Dans le domaine de la tarification des établissements de santé, la Cour des comptes constate avec déplaisir que les réformes tarifaires en soins de suite et de réadaptation (SSR) tout comme en psychiatrie n'ont pas abouti. La réforme du financement du SSR, mise en place en 2016, a été interrompu en 2019, « en raison de l’importance des effets de transferts de ressources entre établissements « gagnants » et « perdants » et d’une nomenclature des groupes homogènes de malades, jugée encore trop imparfaite ». En psychiatrie, en raison de la crise sanitaire, la loi de financement de la sécurité sociale pour 2021 a repoussé d’un an le délai prévu de mise en œuvre des réformes. Pour les Ehpad, le nouveau mode de calcul du forfait dépendance a lui aussi été mal accueilli par le secteur : l'assurance maladie a dû verser des financements complémentaires aux établissements perdants, pour un sursaut cumulé de 130 millions d'euros en 2021. L'absence de mise en place des réformes rend les soins couteux dans les établissements publics, tandis que les établissements privés lucratifs, soumis au prix de journée, affiche une insolente rentabilité en SSR et en psychiatrie.

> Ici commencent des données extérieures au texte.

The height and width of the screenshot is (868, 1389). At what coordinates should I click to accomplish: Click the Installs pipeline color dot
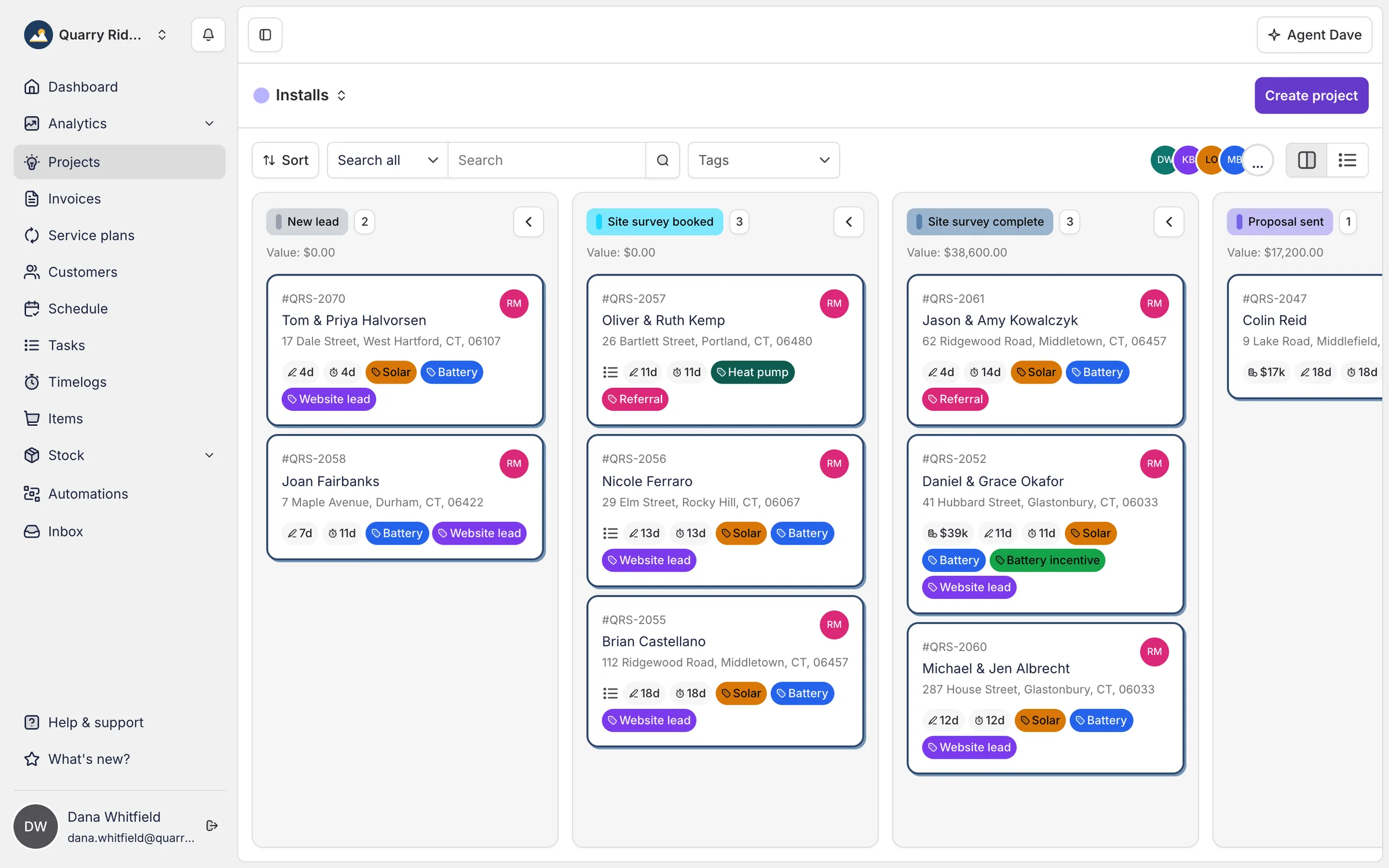[262, 95]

Les 5 recommandations de la Cour des comptes

Au final, la Cour des comptes formule 5 recommandations pour faire aboutir les réformes avant 2024 : enrichir les modèles tarifaires, corriger les inégalités financières entre régions, coordonner les réformes au sein d'une nouvelle structure ministérielle, mieux user des incitations tarifaires, mettre en place un cadre méthodologique rigoureux pour mieux mesurer les impacts tarifaires des réformes. Last but not least : la cour des comptes souhaite généraliser la prescription électronique, et ce, afin d'améliorer la qualité et la sécurité des soins, prescrire en dénomination commune internationale, mieux prescrire les génériques, mieux contrôler les prescriptions hospitalières exécutées en ville, ainsi que les prestations de transport de patients.